For twin use capabilities, Grok 4.1 Thinking is examined on WMDP, VCT, BioLP Bench, ProtocolQA, FigQA, CloningScenarios and CyBench. It matches or exceeds reported human baselines on many textual content solely data and troubleshooting duties, however stays beneath human specialists on multimodal and advanced multi step biology and cybersecurity duties.
Key Takeaways
- Grok 4.1 is now obtainable to all customers on grok.com, X and the iOS and Android apps and is rolling out in Auto mode.
- The mannequin is available in 2 configurations, a Thinking variant and a quick non reasoning variant, and each at present maintain the highest 2 Elo positions on the LMArena Text Arena leaderboard, with 1483 and 1465 Elo.
- Grok 4.1 is skilled with massive scale reinforcement studying that makes use of stronger agentic reasoning fashions as reward fashions to optimize fashion, character, alignment and actual world helpfulness.
- xAI experiences important reductions in hallucination price for info looking for queries within the non reasoning configuration, confirmed on each inner manufacturing visitors and the FActScore factuality benchmark.
- The Grok 4.1 report reveals improved blocking of dangerous requests and sturdy twin use capabilities, but additionally larger measured deception and sycophancy charges in contrast with Grok 4, which is a key alignment commerce off for builders and security groups to trace.
Editorial Comments
xAI’s Grok 4.1 is an effective instance of a frontier mannequin tuned for manufacturing fairly than simply leaderboard spectacle.
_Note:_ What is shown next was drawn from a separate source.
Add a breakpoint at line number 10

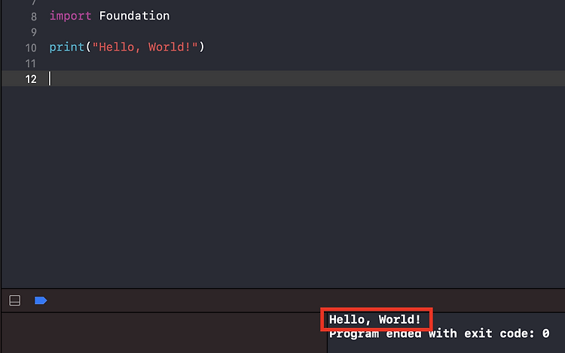(31, 48)
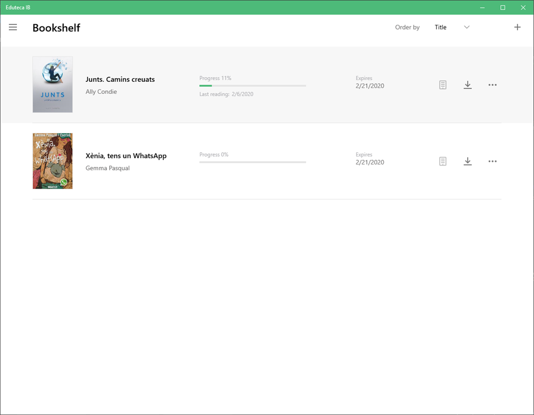Open more options for "Xènia, tens un WhatsApp"

(492, 161)
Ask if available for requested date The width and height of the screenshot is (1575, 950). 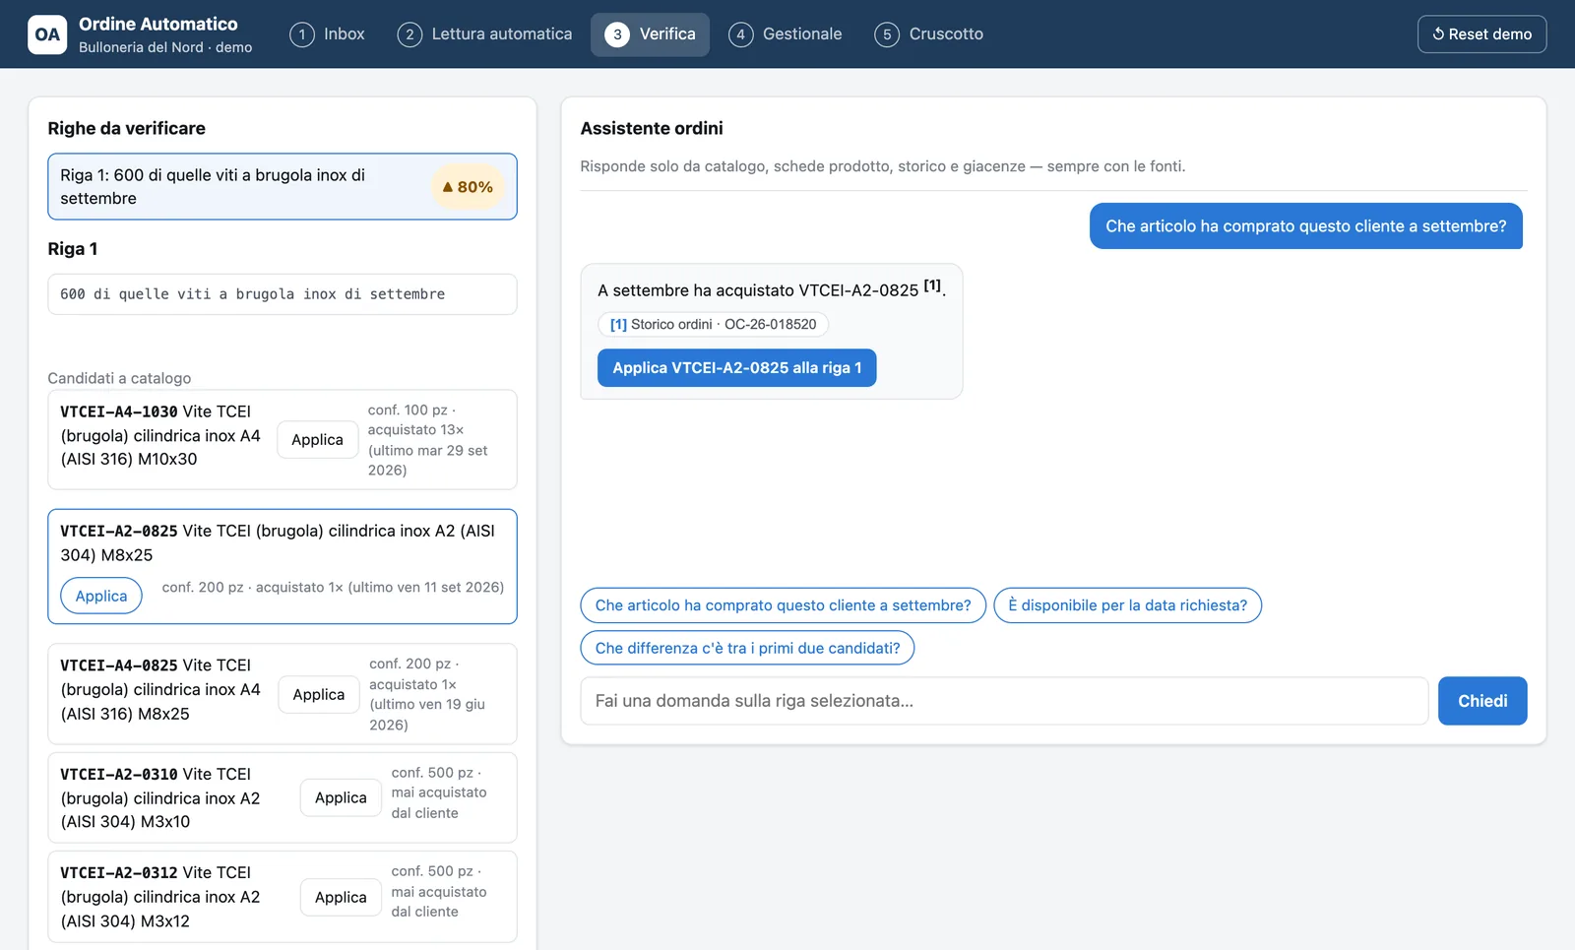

The improve combines massive scale reinforcement studying with frontier agentic reasoning fashions as reward fashions, pushes Grok 4.1 Thinking and non reasoning to the highest of the LMArena Text Arena, and reduces hallucinations for info looking for prompts whereas concurrently exposing a security commerce off with larger measured deception and sycophancy in contrast with Grok 4. Overall, Grok 4.1 reveals how pushing emotional intelligence and usability can include measurable alignment regressions that groups should observe explicitly.
Check out the Technical details and Docs. Feel free to take a look at our GitHub Page for Tutorials, Codes and Notebooks. Also, be happy to observe us on Twitter and don’t neglect to hitch our 100k+ ML SubReddit and Subscribe to our Newsletter. Wait! are you on telegram? now you can join us on telegram as well.
The put up xAI’s Grok 4.1 Pushes Toward Higher Emotional Intelligence, Lower Hallucinations and Tighter Safety Controls appeared first on MarkTechPost.